Reputation: 1089
I am new to Python. I use Fortran to generate the data file I wish to read. For many reasons I would like to use python to calculate averages and statistics on the data rather than fortan.
I need to read the entries in the the first three rows as strings, and then the data which begins in the fourth row onwards as numbers. I don't need the first column, but I do need the rest of the columns each as their own arrays.

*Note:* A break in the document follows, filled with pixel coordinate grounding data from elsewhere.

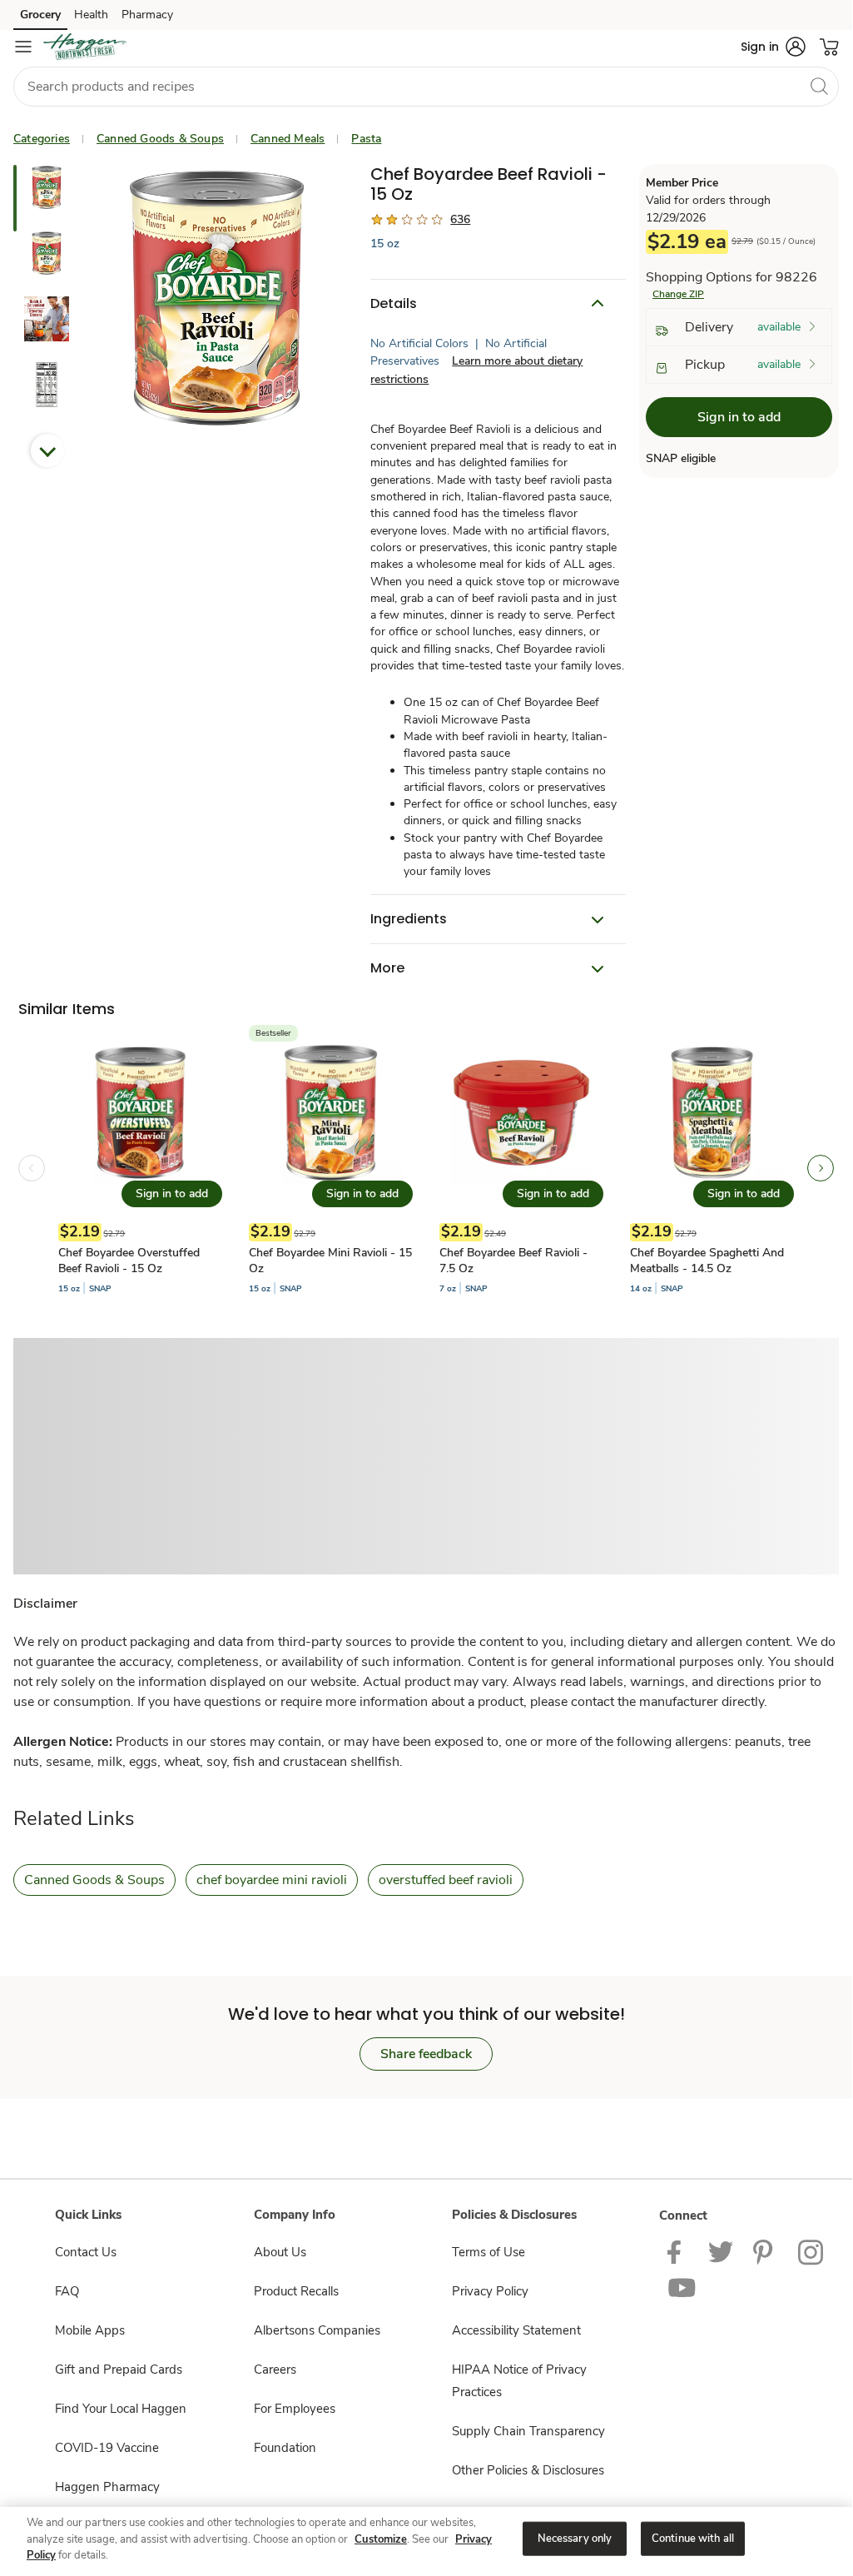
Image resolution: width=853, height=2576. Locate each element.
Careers (275, 2369)
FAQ (67, 2291)
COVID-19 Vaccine (107, 2447)
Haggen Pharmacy (107, 2487)
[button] (773, 46)
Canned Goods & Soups (160, 139)
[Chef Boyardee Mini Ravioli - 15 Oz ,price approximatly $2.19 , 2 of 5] (331, 1168)
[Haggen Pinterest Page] (765, 2251)
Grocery (40, 14)
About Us (280, 2252)
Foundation (285, 2447)
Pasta (366, 139)
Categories (41, 139)
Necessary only (575, 2537)
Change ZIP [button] (678, 294)
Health (91, 14)
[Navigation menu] (23, 46)
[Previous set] (31, 1168)
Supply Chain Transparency (528, 2431)
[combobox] (426, 87)
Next (47, 450)
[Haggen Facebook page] (677, 2251)
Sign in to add (739, 417)
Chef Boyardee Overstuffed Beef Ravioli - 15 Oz (129, 1260)
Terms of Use (488, 2252)
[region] (426, 2540)
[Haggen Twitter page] (720, 2251)
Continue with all (693, 2537)
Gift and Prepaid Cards (118, 2369)
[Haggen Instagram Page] (812, 2251)
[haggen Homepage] (84, 46)
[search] (819, 86)
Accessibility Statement (516, 2330)
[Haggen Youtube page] (682, 2287)
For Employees (294, 2408)
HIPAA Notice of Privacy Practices (519, 2380)
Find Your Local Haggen (120, 2408)
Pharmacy (147, 14)
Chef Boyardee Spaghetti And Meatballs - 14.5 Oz (707, 1260)
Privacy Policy (490, 2291)
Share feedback (426, 2054)
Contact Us (86, 2252)
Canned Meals (287, 139)
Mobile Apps (90, 2330)
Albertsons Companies (317, 2330)
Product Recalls (296, 2291)
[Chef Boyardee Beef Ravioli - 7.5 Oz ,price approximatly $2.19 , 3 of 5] (521, 1168)
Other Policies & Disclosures (528, 2470)
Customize (381, 2539)
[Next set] (820, 1168)
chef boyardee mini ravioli (271, 1880)
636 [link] (460, 219)
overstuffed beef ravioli (446, 1880)
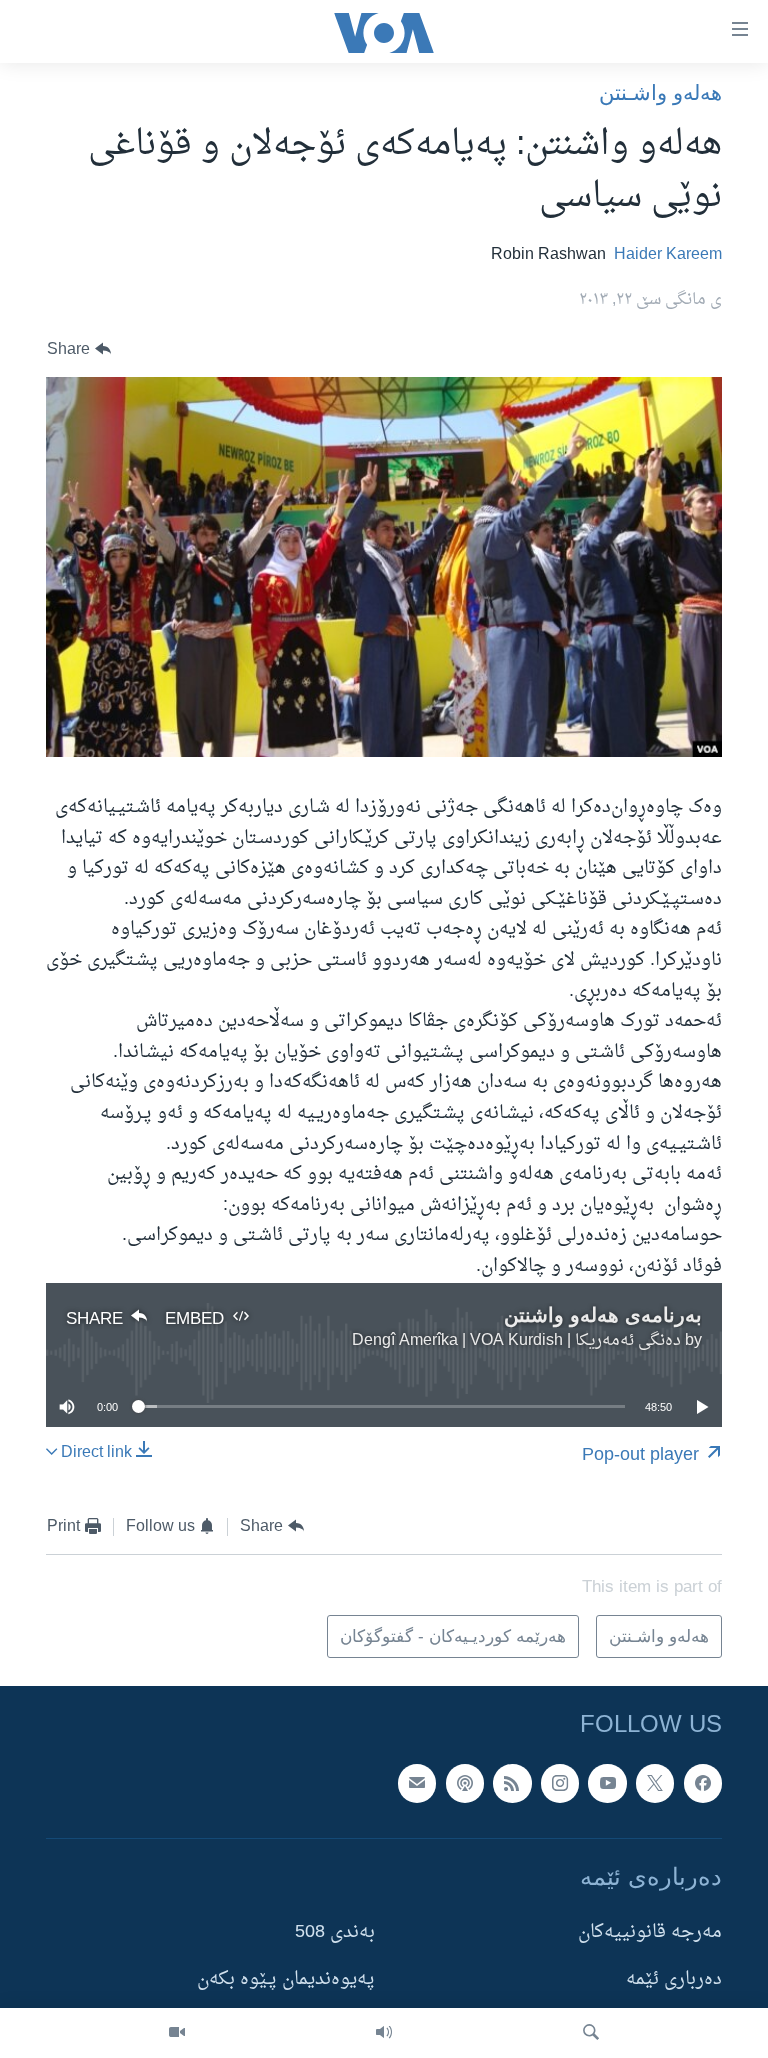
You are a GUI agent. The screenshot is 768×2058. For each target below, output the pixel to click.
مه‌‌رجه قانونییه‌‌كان (650, 1932)
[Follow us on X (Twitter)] (655, 1784)
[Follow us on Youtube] (607, 1784)
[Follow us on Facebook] (703, 1784)
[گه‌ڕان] (591, 2033)
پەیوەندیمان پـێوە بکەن (286, 1980)
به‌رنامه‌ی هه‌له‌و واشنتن (603, 1315)
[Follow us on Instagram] (560, 1784)
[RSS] (512, 1784)
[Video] (177, 2033)
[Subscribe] (417, 1784)
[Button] (79, 349)
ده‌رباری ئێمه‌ (674, 1980)
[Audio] (384, 2033)
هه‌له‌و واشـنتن (660, 92)
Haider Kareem (668, 255)
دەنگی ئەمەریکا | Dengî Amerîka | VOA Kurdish (516, 1341)
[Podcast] (465, 1784)
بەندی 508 (335, 1932)
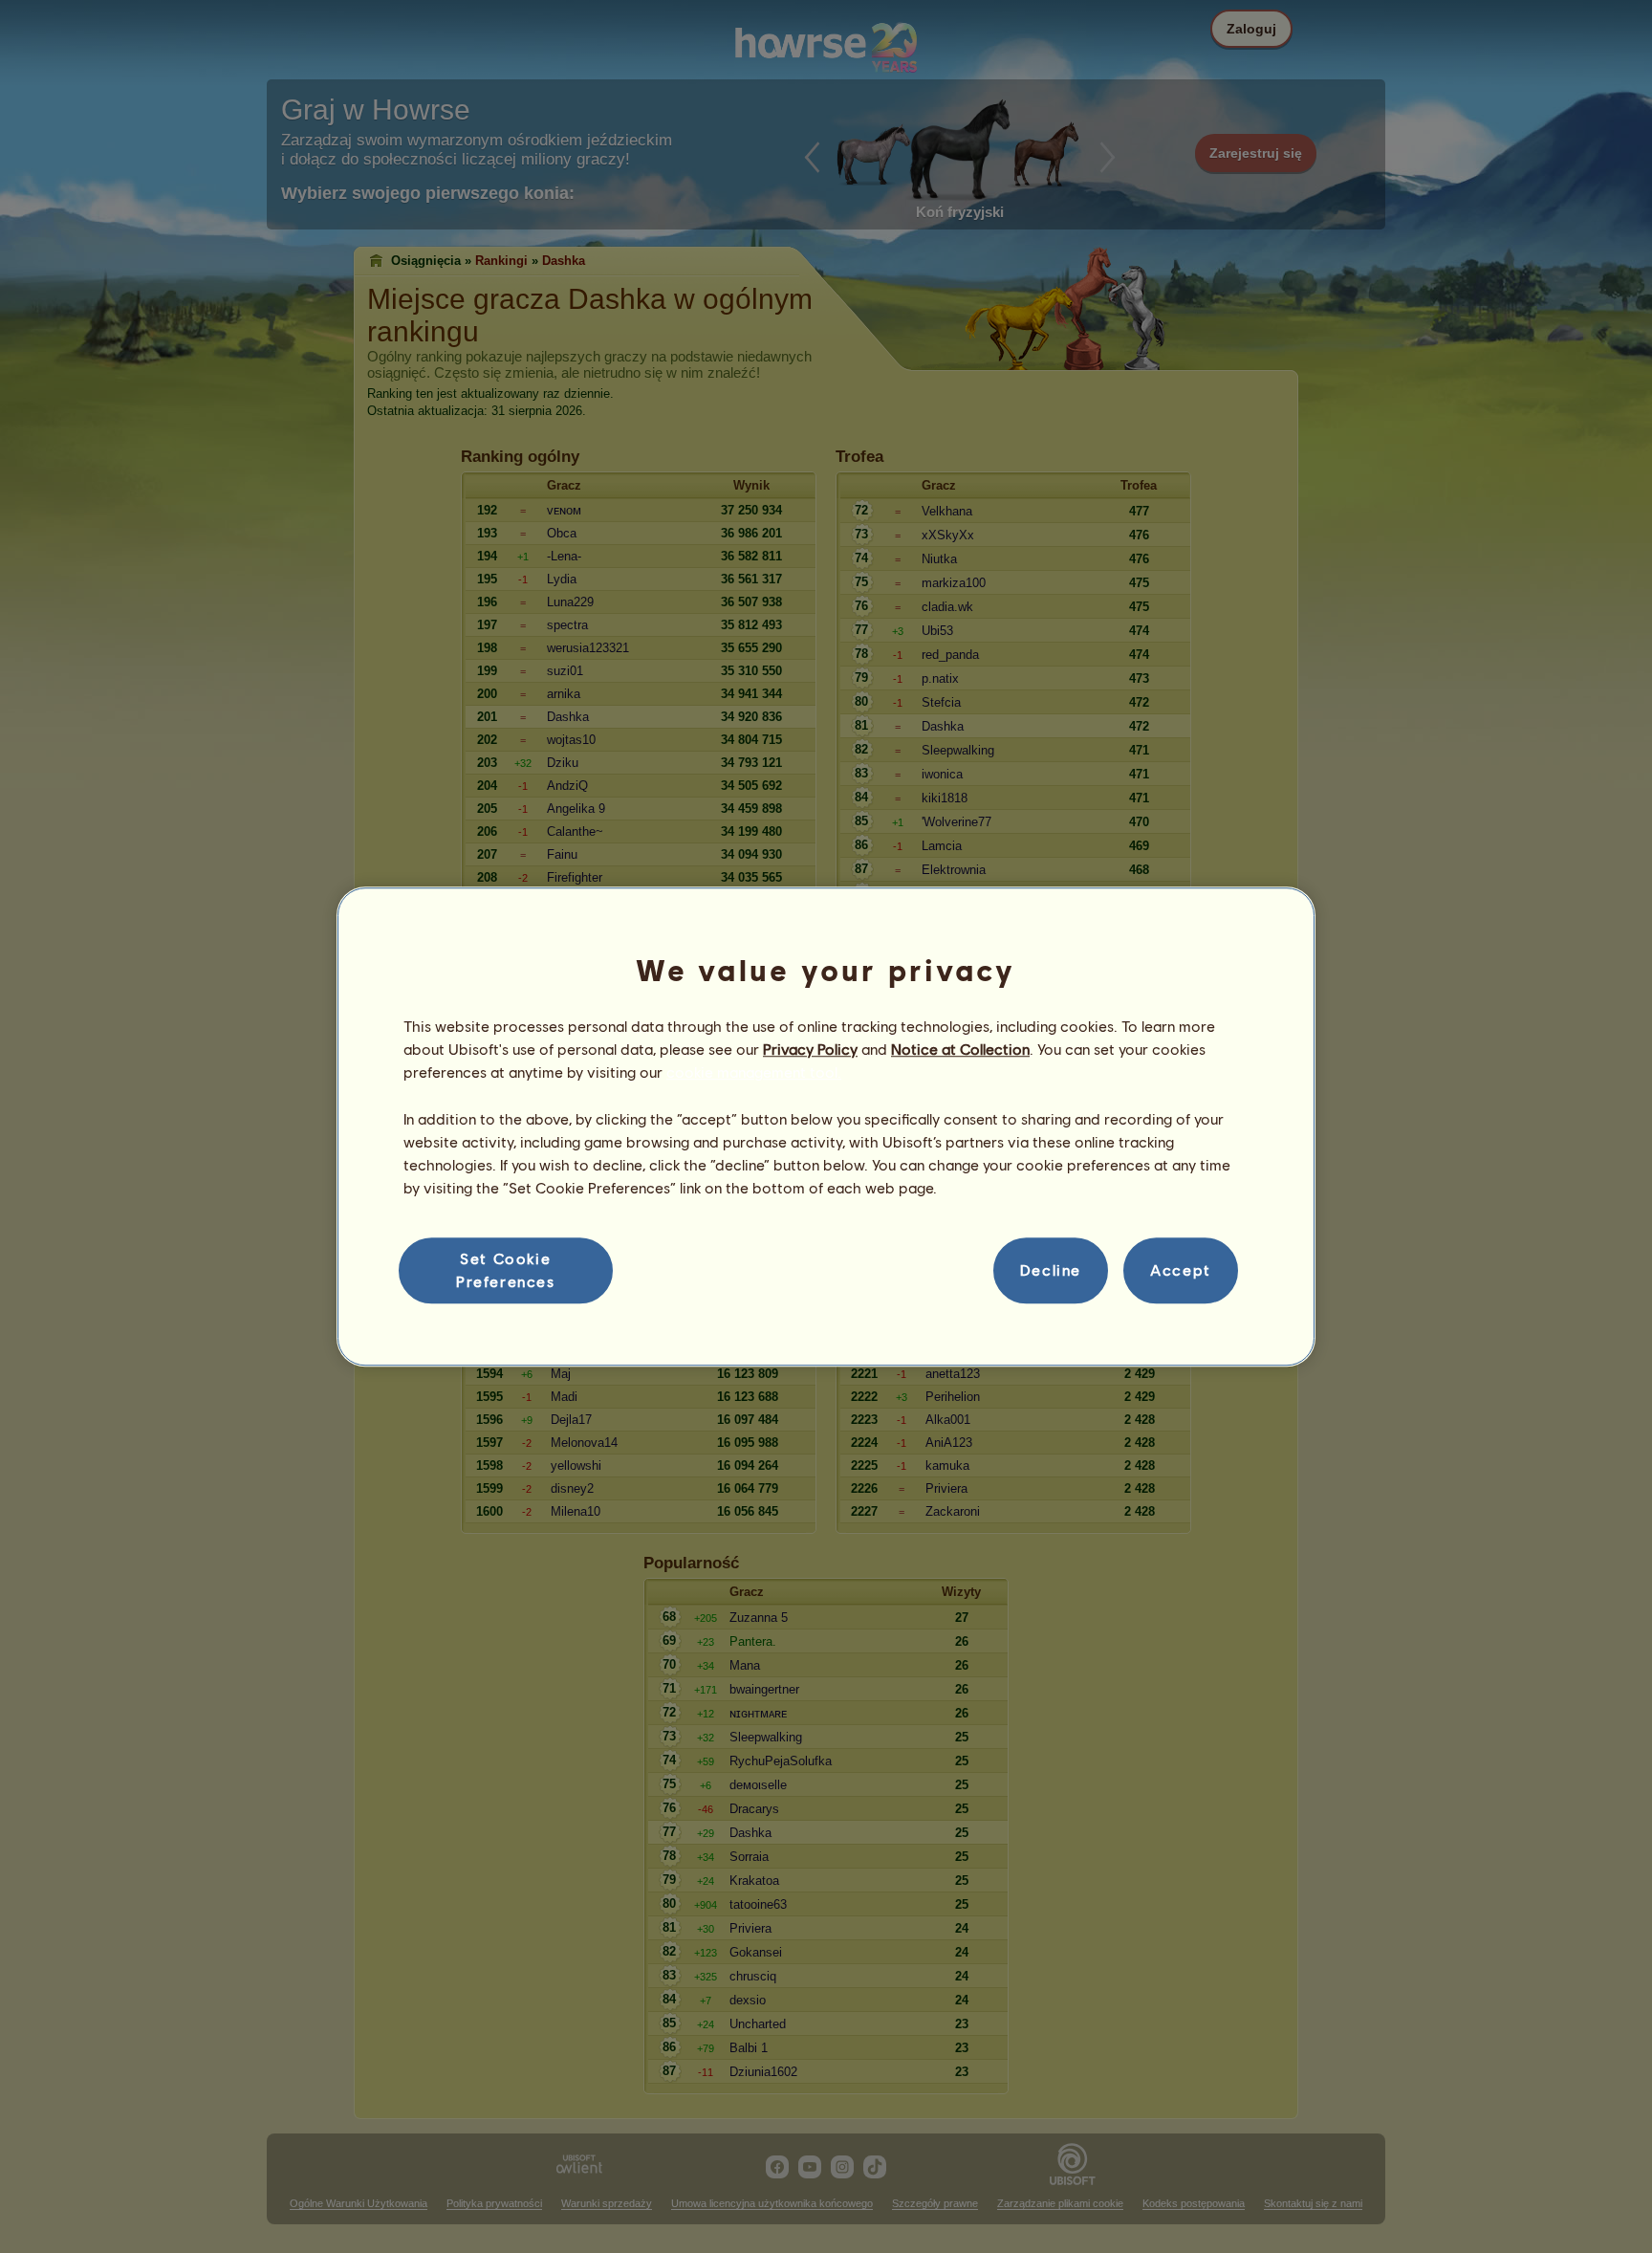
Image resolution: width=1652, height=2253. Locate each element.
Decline (1050, 1270)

# Instantaneous properties
# MC_STEP Density Pressure Energy_Total
# (molec/A^3) (bar) (kJ/mol)-Ext
0 0.34130959E-01 0.52255964E+05 0.26562549E+04
10 0.34130959E-01 0.52174646E+05 0.25835710E+04
20 0.34130959E-01 0.52050492E+05 0.25278775E+04
And the data goes on for thousands, and sometimes millions of lines.
I have tried the following, but run into problems since I can't analyze the lists I have made, and I can't seem to convert them to arrays. I would prefer however to just create arrays to begin with, but if I can convert my lists to arrays that would work too. In my method I get an error when i try to use an element in one of the lists, i.e. Energy(i)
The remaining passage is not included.